* PAGE
***

Argentina's business establishment accuses Sergio Massa of 'distorting' markets

Argentina's most powerful corporate chambers have reported rising costs and warned about new price increases. They pointed out that the new taxes should have been passed by Congress.

Argentina’s business establishment has consolidated its reproaches to the so-called “plan llegar” which, according to accusations, Economy Minister Sergio Massa has implemented to campaign and keep the macroeconomic “distortions” at bay, so as to bridge between current difficulties and the primaries, general elections and a likely run-off. 

Despite maintaining a constant dialogue with the ruling party presidential hopeful, the most powerful corporate associations disapproved of the increase in tax pressure imposed by the government minister, by making imports and the incentives for certain sectors of the economy more expensive. Making warnings of unconstitutionality, they opened the door to bringing the measures to the courts.

The Argentine Industrial Union (UIA, in its Spanish acronym), also headed by the chairman of the Food Industry Chamber (Copal, in its Spanish acronym), Daniel Funes de Rioja, held that “the latest measures taken by the Government negatively affect production, by further limiting access to supplies needed for industry,” and he warned that “they will affect the activity, with a strong impact on SMEs, based on greater tax pressure on the production sector, higher costs and a loss of competitivity for exports." 

“It is essential to prevent the anti-export bias and price distortions generated by these schemes which randomly impact value chains,” the association commented.

Industrials, dialoguing with Economy officials every day over Foreign Trade permits, let their anger over the measures be known. Sources from UIA told Perfil that there is “considerable uncertainty” about the scope of the announcements. Among the arguments raised to justify the strong tone adopted by the entity, they complained about Massa’s “tactlessness.” Factories complain that the measures “are applicable to imports agreed upon previously thus generating retroactive costs with no foreign exchange hedging, which creates a break in the chain of payments of the affected sectors.”

***

* GIVEN EXERCISE 1
In the article on Argentina's business chambers, substitute "inputs" for "supplies" and write out the passage starting with "The Argentine Industrial" and going on through "the association commented.".
* GIVEN EXERCISE 2
According to the article on Argentina's business chambers, who heads the Argentine Industrial Union?
* GIVEN EXERCISE 3
Continue the article on Argentina's business chambers from its last sentence.

* MATERIAL

***

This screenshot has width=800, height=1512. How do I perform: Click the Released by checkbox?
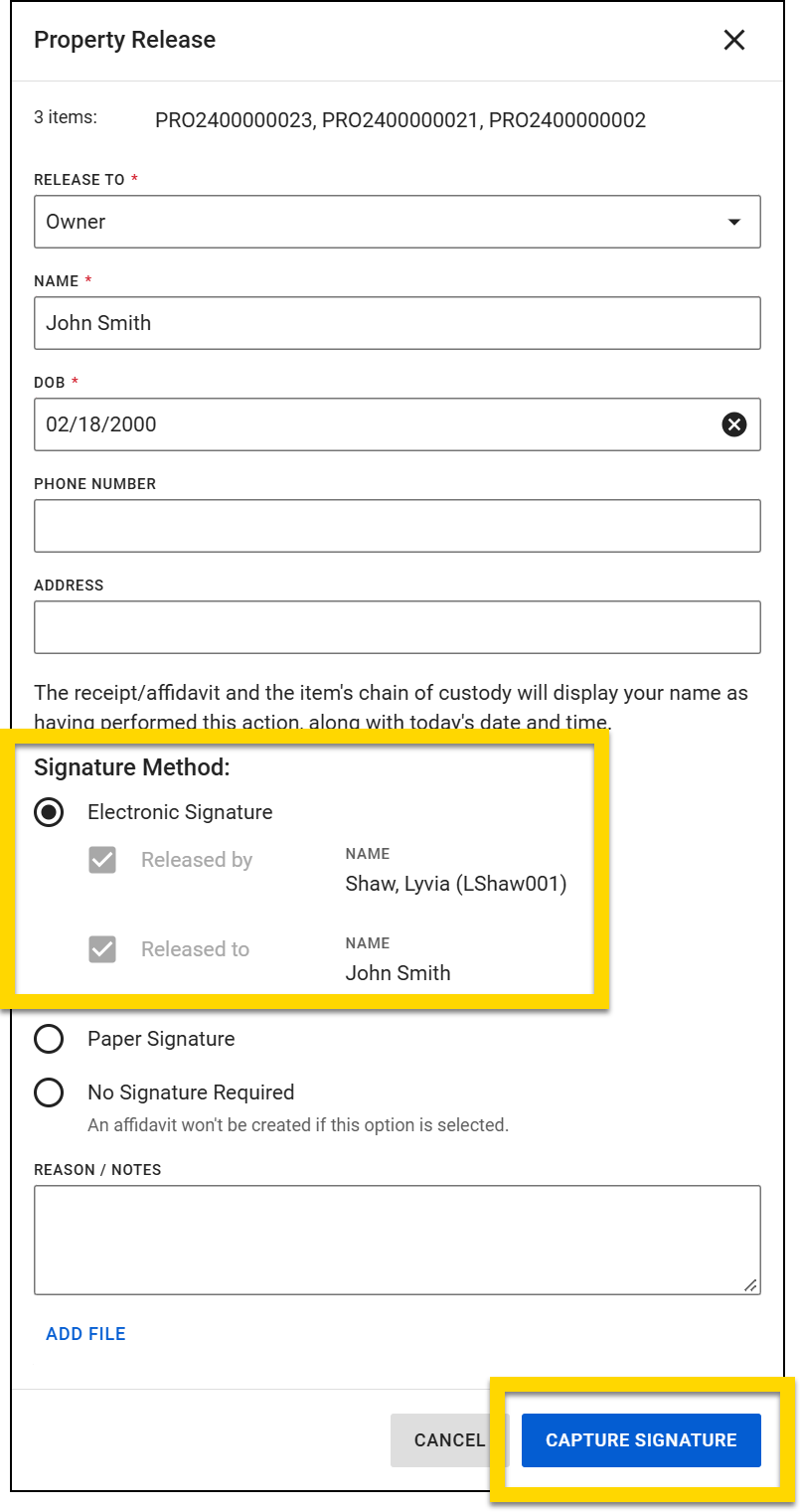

***

* EXPECTED ANSWER 1
The Argentine Industrial Union (UIA, in its Spanish acronym), also headed by the chairman of the Food Industry Chamber (Copal, in its Spanish acronym), Daniel Funes de Rioja, held that “the latest measures taken by the Government negatively affect production, by further limiting access to inputs needed for industry,” and he warned that “they will affect the activity, with a strong impact on SMEs, based on greater tax pressure on the production sector, higher costs and a loss of competitivity for exports." 

“It is essential to prevent the anti-export bias and price distortions generated by these schemes which randomly impact value chains,” the association commented.

* EXPECTED ANSWER 2
Daniel Funes de Rioja

* EXPECTED ANSWER 3
Inflation fears

There is a warning that has sent an amber warning to the economy minister: the threats of transferring the new costs to prices. Industrials “do not know regulations yet to know the scope of the exception of the PAÍS Tax for supplies and intermediate goods linked directly to products in the basic food basket and for fuels, lubricants, goods related to energy generation”; nor “has it been contemplated to exempt everything within Fair Prices (Precios Justos), which will put added pressure on costs and prices." 

According to the UIA, “there is also the difficulty of exempting all raw materials, supplies and intermediate goods related to basic basket goods,"

According to business owners, the scenario is even worse. According to an internal report of the Argentine Chamber of Commerce and Services (CAC, in its Spanish acronym), the measures are “short-term” and “will not generate a sustained improvement” of Central Bank reserves. 

“It’s trying to get to the PASO primaries without a devaluation jump which further complicates the economic and social outlook of the country. The problem is that part of the measures applied will affect prices, adding to the rise in exchange rate from the financial market and the rise in the informal rate,” it said.

The chamber of commerce, chaired by Mario Grinman, quite plainly called the measures as the implementation of a “currency depreciation” and a “foreign exchange unfolding,” since it entails a“concealed or heterodox devaluation with the macroeconomic contraction consequences it implies, together with increased tax pressure which carries less competitivity to a private sector badly beaten in this country by heavy taxation." 

In addition, he warned that “they might expect the situation to get worse, which is why it needs to stock up and not stay outside the market over the next few weeks,” which would “make the problem of foreign currency in the Central Bank even worse." 

The CAC also claimed “joint and substantive measures to attempt to curb the escalating prices, generate credibility among authorities of this country and the peso as a foreign exchange and savings currency.”

 

Legal threat

The owners of large multinational companies doing business in Argentina, enrolled in the Argentine Corporate Association (AEA, in its Spanish acronym) accused the Government of once again increasing tax pressure, “with measures affecting the competitiveness of exports and generating retroactive costs on imports which have already been agreed upon." 

“This decision, which implies the discretionary creation of new taxes by omitting the participation of the Congress, causes great concern in the corporate world,” he claimed. With this warning, the business establishment opened the door to bringing the measures to court, as admitted by a corporate source.

The Corporate Convergence Forum (FCE, in its Spanish acronym) also warned that “the only authorised process to create new taxes is the discussion of the 2024 budget″ in Congress, and said that “the tax deficit generated by the increased public spending at all levels of the government, losses of state-run companies, subsidies to energy and transport and the financing of such debts by issuing currency, has led us to a very high inflation rate which is an additional tax, especially in the most vulnerable sectors.”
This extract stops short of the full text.